● **ACTIVITY 1**:
Decide whether each statement agrees with the platelet activation passage below, answering yes or no and quoting the deciding words: (a) Thrombin is a type of enzyme. (b) Platelets can stick to injured tissue without first being activated. (c) Clots that form inside a functional blood vessel are harmless.
● **ACTIVITY 2**:
Carry the platelet activation passage below forward from its last sentence.

● **PASSAGE**:

------------------------------

Friday, 30 January 2004

Towards a Better Understanding of the Platelet Activation Mechanism

Kottayil I. Varughese (kiv@scripps.edu), Zaverio M. Ruggeri (ruggeri@scripps.edu) and Reha Celikel (reha@scripps.edu)

When a blood vessel is cut, the body activates a repair mechanism that eventually seals the cut and prevents further blood loss. This life saving process becomes life threatening when clots form inside a functional blood vessel. Arrest of bleeding works through platelet adhesion and thrombin-induced fibrin formation at the site of injury. In order for the platelets to stick to the injured tissues and to each other, they need to be activated. Thrombin is an essential protease (a type of enzyme) that activates platelets and forms blood clots in response to vascular injury.

------------------------------

[Pixel coordinate grounding rows]
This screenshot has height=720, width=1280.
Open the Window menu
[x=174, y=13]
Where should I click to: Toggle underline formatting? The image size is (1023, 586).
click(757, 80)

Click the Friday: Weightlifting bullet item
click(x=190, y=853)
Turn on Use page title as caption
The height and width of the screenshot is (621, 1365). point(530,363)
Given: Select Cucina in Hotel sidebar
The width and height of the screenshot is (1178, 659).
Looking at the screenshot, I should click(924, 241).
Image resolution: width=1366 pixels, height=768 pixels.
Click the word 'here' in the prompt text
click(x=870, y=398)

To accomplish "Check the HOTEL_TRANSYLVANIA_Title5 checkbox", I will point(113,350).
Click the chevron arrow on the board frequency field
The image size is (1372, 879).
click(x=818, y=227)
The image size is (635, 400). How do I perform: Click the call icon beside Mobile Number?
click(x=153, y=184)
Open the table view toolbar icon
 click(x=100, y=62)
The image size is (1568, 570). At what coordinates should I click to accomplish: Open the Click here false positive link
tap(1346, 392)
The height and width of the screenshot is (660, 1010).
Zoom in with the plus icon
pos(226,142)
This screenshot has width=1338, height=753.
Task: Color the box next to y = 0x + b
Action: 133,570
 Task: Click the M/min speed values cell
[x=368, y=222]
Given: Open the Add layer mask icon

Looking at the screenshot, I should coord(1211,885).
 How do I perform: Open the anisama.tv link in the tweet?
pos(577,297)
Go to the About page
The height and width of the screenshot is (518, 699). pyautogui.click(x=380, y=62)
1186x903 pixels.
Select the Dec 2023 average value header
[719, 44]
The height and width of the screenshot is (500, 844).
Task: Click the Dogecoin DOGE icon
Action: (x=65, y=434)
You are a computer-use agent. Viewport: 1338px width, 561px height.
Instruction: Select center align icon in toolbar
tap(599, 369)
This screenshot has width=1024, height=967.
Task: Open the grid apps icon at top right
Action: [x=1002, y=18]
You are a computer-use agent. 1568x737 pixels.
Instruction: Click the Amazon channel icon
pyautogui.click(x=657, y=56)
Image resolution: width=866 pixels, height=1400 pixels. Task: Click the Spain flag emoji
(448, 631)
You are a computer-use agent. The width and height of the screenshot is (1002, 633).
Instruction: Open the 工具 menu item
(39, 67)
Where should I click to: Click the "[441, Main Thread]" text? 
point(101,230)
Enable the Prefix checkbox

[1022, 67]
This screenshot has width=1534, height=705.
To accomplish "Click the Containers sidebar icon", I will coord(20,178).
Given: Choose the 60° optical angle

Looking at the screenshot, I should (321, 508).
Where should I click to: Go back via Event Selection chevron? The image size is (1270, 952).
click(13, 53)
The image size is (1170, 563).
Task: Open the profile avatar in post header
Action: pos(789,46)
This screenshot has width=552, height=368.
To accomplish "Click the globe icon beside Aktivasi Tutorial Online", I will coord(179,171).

------------------------------

● **ANSWER AREA 1**:
(a) Yes: "Thrombin is an essential protease (a type of enzyme)"
(b) No: "In order for the platelets to stick to the injured tissues and to each other, they need to be activated."
(c) No: "This life saving process becomes life threatening when clots form inside a functional blood vessel."

● **ANSWER AREA 2**:
Researchers at The Scripps Research Institute have successfully crystallized a-thrombin with a portion of the platelet receptor GpIba, and determined the structure to a resolution of 2.3 angstroms. Their structural analysis shows that the thrombin uses two of its active regions, exosite I and exosite II, to bind to GpIba. There were conflicting reports in the literature favoring the binding of exosite I or exosite II to GpIba. The dual binding interaction observed in the current structure has the potential to stimulate receptor clustering on the platelet surface, thus promoting platelet signaling and activation. In addition to this, the dual mode interaction with GpIba may be an important factor in not exceeding the proper amount of clotting after a-thrombin generation at sites of vascular injury. When GpIba is bound to exosite I, it limits the pro-thrombotic function of a-thrombin by reducing its fibrinogen clotting activity.